Don Martin


Don Martin:OTTAWA -- Befuddled by a straight shooter who was hogging the spotlight, Prime Minister Stephen Harper’s staff finally tried to gag and hide Rick Hillier from public view.

It didn’t work, of course.

Retired chief of defence staff Hillier’s soon-to-be-released autobiography A Soldier First, published by HarperCollins, fell into my hands recently and, as expected, he pulls no punches in needling those huddled inside the parliamentary bubble.

He spits out the sock they tried to stuff into his mouth, rages against an unwieldy federal bureaucracy, reveals private showdowns with former defence minister Gordon O’Connor and twice dismisses Liberal MP Denis Coderre’s politics as “dumber than dirt.” Ouch.
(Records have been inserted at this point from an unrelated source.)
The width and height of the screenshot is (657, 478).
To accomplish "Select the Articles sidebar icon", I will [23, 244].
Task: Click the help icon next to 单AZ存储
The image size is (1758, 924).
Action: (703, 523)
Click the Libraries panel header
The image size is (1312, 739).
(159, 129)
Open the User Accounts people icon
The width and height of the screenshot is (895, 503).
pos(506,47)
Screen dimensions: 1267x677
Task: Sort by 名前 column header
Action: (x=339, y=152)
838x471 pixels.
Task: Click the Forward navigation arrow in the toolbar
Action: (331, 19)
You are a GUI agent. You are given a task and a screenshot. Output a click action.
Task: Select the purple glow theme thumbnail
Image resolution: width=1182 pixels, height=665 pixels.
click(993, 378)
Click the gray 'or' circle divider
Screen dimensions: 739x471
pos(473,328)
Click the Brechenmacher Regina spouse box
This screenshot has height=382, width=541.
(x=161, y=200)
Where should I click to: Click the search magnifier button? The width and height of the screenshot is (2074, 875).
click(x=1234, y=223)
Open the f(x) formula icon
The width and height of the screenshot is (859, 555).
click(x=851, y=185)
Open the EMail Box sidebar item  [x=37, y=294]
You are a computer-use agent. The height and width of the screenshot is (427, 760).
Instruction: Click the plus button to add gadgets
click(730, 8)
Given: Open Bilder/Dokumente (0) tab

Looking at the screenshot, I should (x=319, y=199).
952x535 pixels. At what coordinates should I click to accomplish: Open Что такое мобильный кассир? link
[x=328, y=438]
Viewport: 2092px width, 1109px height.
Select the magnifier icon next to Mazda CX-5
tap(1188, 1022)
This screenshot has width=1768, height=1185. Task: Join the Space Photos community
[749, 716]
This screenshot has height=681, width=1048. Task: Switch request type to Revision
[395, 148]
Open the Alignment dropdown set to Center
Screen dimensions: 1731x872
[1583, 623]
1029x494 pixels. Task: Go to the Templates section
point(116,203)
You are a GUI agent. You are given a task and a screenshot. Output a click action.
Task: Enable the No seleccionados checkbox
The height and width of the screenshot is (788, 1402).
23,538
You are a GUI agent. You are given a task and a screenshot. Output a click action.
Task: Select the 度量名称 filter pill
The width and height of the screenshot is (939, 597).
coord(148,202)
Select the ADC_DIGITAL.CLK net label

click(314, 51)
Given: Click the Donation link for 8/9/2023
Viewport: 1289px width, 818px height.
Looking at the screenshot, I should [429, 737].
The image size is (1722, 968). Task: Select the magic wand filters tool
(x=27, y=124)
But while he will undoubtedly flesh out his recollections during the book promotion tour to come, Gen. Hillier’s observations about the Afghanistan detainees caught my attention because he insists the government was kept in the loop about prisoner torture allegations.

The question of when and what senior ministers knew about the treatment of captured Taliban in Kandahar is another one of those explosive issues where a proven coverup would be worse than the actual crime.

A parade of defence ministers initially denied all knowledge of the allegations in the House of Commons, despite a steady stream of torture reports hitting the bureaucracy from Richard Colvin, the senior diplomat on the ground.

A Military Police Complaints Commission is probing the allegations, but it has been starved of requested documentation by a stonewalling Defence Minister Peter MacKay.